Using a Kindle as a monitoring tool (or not)
I had an old Kindle 3 lying around and really wanted to do something fun with the e-ink display in it, especially since its Linux underneath anyway.
If you browse around the web you’ll find plenty of information to get you started with the prerequisite steps of rooting the device, enabling network and ssh. Since a lot of the information is hidden in forums (ugh), I’ll point to Liraz Siri’s tutorial which covers all important points.
Developing a kindlet
Unless you want to directly work on the framebuffer you will want to create a java application which the Kindle can run, called a kindlet. I strongly suggest you follow David Given’s guide. Getting his Hello World to run consistently is a good starting point for everyone like me who only dabbles with Java. Additionally, the MobileRead wiki has additional information.

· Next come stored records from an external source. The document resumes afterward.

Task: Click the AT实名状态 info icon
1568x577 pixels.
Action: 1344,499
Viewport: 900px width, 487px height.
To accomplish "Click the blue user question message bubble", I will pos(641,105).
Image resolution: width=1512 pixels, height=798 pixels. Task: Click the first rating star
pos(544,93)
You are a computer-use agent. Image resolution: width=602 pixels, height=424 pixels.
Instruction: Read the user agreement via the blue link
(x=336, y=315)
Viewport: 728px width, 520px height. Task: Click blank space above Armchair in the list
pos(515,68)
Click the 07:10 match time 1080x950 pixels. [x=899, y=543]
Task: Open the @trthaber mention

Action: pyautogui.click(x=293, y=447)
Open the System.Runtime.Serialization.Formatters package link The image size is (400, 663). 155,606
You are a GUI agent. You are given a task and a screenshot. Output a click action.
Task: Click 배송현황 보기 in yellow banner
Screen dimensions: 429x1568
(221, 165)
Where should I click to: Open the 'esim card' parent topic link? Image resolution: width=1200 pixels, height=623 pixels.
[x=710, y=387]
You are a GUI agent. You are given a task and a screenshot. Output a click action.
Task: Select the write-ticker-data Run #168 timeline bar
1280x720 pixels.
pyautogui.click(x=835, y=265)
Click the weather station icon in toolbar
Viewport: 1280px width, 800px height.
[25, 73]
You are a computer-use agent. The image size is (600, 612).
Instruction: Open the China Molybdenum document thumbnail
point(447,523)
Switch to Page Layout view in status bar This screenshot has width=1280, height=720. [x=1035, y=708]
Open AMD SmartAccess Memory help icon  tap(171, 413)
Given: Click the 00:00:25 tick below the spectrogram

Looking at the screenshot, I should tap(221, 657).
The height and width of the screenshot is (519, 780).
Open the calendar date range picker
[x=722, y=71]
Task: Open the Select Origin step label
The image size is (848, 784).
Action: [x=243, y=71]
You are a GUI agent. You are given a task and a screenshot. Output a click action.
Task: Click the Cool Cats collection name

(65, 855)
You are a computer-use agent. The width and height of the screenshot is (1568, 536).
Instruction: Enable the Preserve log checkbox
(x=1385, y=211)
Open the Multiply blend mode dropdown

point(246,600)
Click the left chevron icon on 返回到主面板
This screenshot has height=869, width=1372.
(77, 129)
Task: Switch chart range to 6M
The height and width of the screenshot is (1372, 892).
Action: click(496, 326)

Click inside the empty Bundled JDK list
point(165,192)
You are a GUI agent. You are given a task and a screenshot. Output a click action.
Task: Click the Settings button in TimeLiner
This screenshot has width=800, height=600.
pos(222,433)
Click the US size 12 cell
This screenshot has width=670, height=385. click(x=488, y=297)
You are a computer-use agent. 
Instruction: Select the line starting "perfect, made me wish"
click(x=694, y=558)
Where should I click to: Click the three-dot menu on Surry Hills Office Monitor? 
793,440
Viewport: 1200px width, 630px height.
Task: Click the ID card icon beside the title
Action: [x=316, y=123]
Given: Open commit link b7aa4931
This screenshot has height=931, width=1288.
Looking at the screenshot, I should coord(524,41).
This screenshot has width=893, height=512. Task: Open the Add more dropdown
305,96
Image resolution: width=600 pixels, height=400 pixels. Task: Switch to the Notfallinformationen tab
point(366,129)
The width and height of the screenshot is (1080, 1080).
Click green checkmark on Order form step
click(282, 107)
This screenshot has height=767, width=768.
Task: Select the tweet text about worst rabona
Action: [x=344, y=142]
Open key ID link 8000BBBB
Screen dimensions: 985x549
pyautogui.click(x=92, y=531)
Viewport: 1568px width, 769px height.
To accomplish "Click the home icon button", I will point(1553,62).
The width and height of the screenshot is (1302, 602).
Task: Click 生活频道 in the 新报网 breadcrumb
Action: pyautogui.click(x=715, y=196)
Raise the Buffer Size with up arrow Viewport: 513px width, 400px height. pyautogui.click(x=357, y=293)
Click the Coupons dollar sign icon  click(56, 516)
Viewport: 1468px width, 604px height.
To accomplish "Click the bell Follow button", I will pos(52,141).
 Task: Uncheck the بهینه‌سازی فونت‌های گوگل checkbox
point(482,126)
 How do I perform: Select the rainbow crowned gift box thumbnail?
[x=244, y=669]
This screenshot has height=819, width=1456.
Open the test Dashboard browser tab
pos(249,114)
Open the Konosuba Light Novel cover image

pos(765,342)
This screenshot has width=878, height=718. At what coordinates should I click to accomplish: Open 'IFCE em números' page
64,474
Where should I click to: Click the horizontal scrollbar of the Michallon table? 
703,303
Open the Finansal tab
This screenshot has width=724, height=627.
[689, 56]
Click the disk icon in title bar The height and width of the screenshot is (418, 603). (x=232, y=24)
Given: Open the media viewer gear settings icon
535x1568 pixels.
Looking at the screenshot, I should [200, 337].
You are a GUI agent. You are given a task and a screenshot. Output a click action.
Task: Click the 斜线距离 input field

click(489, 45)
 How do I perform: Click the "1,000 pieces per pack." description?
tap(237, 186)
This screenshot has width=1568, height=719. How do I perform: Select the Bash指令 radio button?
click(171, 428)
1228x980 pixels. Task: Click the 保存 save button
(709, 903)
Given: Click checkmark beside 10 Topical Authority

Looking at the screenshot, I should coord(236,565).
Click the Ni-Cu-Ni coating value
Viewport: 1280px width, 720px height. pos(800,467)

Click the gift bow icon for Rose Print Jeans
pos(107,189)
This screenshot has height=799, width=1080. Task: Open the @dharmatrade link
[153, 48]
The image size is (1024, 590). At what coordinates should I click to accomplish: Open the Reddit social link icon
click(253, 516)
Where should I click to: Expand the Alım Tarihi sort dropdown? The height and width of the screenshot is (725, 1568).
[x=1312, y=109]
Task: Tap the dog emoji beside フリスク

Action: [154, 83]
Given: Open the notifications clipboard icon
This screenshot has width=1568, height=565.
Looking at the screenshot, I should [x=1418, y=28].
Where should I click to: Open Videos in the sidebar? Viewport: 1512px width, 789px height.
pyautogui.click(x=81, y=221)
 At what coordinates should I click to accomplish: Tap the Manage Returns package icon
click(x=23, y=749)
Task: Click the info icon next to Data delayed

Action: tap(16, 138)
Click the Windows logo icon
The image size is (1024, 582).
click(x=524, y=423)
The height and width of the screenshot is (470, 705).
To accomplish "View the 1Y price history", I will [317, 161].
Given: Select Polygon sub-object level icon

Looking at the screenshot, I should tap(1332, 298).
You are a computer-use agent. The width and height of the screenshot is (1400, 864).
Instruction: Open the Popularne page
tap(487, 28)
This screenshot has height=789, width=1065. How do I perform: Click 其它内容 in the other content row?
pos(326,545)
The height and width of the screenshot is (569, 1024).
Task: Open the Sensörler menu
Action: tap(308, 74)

Since developing a kindlet without any resources from Amazon basically amounts to compiling, copying, opening and repeating that process it’s essential to automate that process, thus I recommend ammending Given’s excellent makekindlet script with the following two lines (for OS X):
[...]
jarsigner -keystore $KEYSTORE -storepass password $JAR dn$USER
cp $JAR /Volumes/Kindle/documents/
diskutil eject /Volumes/Kindle
Network communication in a Kindlet
To do anything useful in a Kindlet apparently requires one to have the ability to work with sockets, so the security settings need to be adjusted. A blog post by Alex Hutter explains how, i.e. add the following in external.policy:
grant signedBy "Kindlet" {
permission java.net.SocketPermission "*:443-", "accept,connect,listen,resolve";
permission java.net.SocketPermission "*:80-", "accept,connect,listen,resolve";
If you are stuck at such a point it’s often helpful to visit the crash.log in developer/APPNAME/work to point you in the right direction of the problem.
Rendering content
Now, the rest should be easy, right? Well, rendering local images worked fine with this example snippet, however any permutation of loading network resources into images went exactly nowhere, getWidth() returns 0 and no image can be rendered and that’s where I’m currently stuck and discontinuing this project.
Summary
The Kindle is NOT intended as a general use computing device.
The quote above is from Hutter’s blog post, I don’t have much to add to that. This was a fun project but it became clear that without getting to know Java a lot better this would not be worth the effort, compared to solving the problem with an Android app, no matter how nice the display is.